** Start of Passage to read **
Maria reveals that a Chinese colony existed near the fort, “brought here by the government as gardeners; for none of the Europeans who have possessed Ceylon have yet been able to raise vegetables in the island; the patience of the Chinese has however succeeded, and I saw not only esculent vegetables of every kind but thriving sugar-caners under their management . . . The dress and air of the Chinese is so exactly what we see on every China cup and dish, that it is needless to describe them.”
An excursion was made to “Bellegam” - Weligama - the report of which focuses on the local means of transport and the institution of the rest-house. “None but open carriages are used in Ceylon; we therefore went in bandies (drawn by bullocks and described by Tennent as ‘barbarous two-wheeled waggons’) to the village, where we breakfasted in the rest-house on the seashore. At every station round the island there are rest-houses for travellers under the care of the Modeliar (Mudaliyar), or head-man of the place, in which are tables and chairs, but beds and table-furniture are provided by the travellers.”
** End of Passage to read **
** Start of Record extracts **
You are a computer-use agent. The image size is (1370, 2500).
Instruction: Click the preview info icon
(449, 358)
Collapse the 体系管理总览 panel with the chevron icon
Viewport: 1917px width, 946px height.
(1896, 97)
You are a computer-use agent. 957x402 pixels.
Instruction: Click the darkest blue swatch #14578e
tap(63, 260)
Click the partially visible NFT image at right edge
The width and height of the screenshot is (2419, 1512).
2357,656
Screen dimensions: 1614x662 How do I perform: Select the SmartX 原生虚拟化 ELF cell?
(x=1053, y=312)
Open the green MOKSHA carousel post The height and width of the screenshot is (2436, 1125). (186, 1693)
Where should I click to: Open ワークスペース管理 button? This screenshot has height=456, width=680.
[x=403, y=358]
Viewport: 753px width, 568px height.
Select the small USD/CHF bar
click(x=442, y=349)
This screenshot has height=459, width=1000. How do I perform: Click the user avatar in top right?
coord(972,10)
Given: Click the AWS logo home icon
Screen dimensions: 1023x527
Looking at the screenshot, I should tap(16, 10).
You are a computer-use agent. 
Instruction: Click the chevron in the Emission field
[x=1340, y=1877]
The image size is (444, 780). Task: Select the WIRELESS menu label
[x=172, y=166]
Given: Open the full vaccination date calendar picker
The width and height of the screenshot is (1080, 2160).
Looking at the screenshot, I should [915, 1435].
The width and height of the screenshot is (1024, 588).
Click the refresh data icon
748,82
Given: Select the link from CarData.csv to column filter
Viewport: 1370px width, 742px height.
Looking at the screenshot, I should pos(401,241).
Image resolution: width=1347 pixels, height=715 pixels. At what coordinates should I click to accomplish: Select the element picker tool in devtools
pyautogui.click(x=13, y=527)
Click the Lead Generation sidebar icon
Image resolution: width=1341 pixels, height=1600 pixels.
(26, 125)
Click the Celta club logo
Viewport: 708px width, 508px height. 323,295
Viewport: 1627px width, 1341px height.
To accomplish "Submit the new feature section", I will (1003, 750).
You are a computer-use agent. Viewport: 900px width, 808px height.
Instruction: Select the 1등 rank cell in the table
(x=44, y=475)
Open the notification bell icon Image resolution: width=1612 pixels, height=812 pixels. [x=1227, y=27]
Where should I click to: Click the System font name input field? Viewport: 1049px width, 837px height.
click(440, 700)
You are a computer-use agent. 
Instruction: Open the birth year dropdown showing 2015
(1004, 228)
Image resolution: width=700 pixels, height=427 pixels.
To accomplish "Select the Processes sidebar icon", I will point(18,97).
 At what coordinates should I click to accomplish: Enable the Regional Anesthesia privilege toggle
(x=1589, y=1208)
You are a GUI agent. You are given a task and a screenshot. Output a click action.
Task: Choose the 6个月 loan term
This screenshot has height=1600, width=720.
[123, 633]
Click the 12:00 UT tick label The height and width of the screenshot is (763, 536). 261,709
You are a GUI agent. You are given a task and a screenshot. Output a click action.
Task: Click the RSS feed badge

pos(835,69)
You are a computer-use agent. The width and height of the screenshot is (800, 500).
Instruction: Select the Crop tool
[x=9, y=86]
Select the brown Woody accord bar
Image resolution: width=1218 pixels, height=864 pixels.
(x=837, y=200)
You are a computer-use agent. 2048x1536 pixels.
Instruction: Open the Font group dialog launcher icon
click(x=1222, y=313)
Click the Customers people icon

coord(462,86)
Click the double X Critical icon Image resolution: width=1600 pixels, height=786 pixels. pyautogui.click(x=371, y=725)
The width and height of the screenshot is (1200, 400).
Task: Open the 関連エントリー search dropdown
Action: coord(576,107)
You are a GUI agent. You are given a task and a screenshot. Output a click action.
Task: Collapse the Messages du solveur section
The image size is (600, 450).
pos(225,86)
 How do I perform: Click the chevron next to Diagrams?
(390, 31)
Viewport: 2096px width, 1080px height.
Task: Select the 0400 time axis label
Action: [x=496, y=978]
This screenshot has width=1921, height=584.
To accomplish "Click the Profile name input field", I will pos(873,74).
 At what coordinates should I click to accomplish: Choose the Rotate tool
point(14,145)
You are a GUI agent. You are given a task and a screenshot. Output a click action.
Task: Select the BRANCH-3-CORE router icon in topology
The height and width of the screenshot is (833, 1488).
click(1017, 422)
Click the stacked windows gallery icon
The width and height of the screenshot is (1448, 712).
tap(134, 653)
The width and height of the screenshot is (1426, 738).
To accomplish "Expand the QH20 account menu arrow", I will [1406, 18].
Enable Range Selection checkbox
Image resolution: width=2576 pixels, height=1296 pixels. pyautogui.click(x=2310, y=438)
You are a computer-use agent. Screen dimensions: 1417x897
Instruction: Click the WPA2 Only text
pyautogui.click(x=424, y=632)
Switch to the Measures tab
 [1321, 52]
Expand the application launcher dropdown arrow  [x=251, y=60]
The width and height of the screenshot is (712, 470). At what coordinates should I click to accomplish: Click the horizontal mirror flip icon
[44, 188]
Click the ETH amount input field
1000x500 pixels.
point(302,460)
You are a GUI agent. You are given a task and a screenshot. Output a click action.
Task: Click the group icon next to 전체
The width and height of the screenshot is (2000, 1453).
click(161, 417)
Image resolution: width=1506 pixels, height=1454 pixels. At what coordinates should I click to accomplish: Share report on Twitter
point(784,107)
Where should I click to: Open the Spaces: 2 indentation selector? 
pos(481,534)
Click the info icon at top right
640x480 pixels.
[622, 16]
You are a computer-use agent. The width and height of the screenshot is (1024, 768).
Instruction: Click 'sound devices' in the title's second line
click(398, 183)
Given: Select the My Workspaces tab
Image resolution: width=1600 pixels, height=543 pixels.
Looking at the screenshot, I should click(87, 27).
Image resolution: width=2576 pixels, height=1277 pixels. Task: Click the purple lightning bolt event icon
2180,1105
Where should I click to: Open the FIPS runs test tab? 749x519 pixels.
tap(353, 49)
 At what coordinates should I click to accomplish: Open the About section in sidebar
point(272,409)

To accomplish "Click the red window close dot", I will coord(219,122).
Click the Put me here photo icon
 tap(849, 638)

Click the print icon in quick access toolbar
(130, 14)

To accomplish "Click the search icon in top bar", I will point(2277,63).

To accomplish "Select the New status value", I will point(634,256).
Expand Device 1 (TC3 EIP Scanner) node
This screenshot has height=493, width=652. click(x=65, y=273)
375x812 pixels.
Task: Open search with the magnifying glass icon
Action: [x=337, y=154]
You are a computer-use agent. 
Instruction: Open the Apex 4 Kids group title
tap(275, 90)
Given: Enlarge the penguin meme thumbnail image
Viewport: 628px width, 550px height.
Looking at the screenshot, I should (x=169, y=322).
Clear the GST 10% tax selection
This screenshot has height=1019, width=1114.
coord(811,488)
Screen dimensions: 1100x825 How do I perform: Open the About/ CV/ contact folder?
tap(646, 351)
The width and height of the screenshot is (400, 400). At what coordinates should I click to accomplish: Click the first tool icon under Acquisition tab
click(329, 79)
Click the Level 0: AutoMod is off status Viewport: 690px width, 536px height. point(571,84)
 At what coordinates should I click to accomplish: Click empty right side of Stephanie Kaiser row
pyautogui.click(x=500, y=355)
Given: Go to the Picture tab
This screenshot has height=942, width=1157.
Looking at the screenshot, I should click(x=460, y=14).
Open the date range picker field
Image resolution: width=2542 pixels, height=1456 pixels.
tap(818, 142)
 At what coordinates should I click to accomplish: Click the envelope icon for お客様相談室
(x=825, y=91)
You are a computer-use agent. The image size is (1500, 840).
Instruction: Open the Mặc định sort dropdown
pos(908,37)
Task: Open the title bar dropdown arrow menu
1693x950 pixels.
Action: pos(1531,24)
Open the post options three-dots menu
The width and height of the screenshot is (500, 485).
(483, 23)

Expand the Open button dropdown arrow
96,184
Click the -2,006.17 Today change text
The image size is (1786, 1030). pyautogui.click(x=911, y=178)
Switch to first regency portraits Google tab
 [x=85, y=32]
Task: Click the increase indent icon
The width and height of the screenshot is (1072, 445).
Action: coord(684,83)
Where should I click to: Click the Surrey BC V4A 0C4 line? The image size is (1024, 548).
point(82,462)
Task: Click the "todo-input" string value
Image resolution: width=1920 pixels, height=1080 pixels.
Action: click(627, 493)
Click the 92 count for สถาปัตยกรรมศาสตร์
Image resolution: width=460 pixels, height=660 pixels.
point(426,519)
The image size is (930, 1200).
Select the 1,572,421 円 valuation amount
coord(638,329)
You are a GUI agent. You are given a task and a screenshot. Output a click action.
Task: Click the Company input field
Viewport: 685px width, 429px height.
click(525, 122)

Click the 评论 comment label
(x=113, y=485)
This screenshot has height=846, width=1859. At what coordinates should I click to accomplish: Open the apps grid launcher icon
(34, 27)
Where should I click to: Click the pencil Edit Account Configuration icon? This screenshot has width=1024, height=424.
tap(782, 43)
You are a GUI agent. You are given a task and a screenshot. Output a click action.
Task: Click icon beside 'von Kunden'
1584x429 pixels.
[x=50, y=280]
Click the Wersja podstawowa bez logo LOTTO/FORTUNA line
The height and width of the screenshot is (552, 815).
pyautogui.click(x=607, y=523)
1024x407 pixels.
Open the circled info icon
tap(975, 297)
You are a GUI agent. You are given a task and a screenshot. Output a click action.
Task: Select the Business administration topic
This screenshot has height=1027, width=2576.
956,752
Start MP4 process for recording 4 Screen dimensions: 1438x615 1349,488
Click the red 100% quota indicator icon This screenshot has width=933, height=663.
** End of Record extracts **
- [Aim]
Copy out the Ceylon passage above word for word, from start to finish.

- [Solution for this problem]
Maria reveals that a Chinese colony existed near the fort, “brought here by the government as gardeners; for none of the Europeans who have possessed Ceylon have yet been able to raise vegetables in the island; the patience of the Chinese has however succeeded, and I saw not only esculent vegetables of every kind but thriving sugar-caners under their management . . . The dress and air of the Chinese is so exactly what we see on every China cup and dish, that it is needless to describe them.”
An excursion was made to “Bellegam” - Weligama - the report of which focuses on the local means of transport and the institution of the rest-house. “None but open carriages are used in Ceylon; we therefore went in bandies (drawn by bullocks and described by Tennent as ‘barbarous two-wheeled waggons’) to the village, where we breakfasted in the rest-house on the seashore. At every station round the island there are rest-houses for travellers under the care of the Modeliar (Mudaliyar), or head-man of the place, in which are tables and chairs, but beds and table-furniture are provided by the travellers.”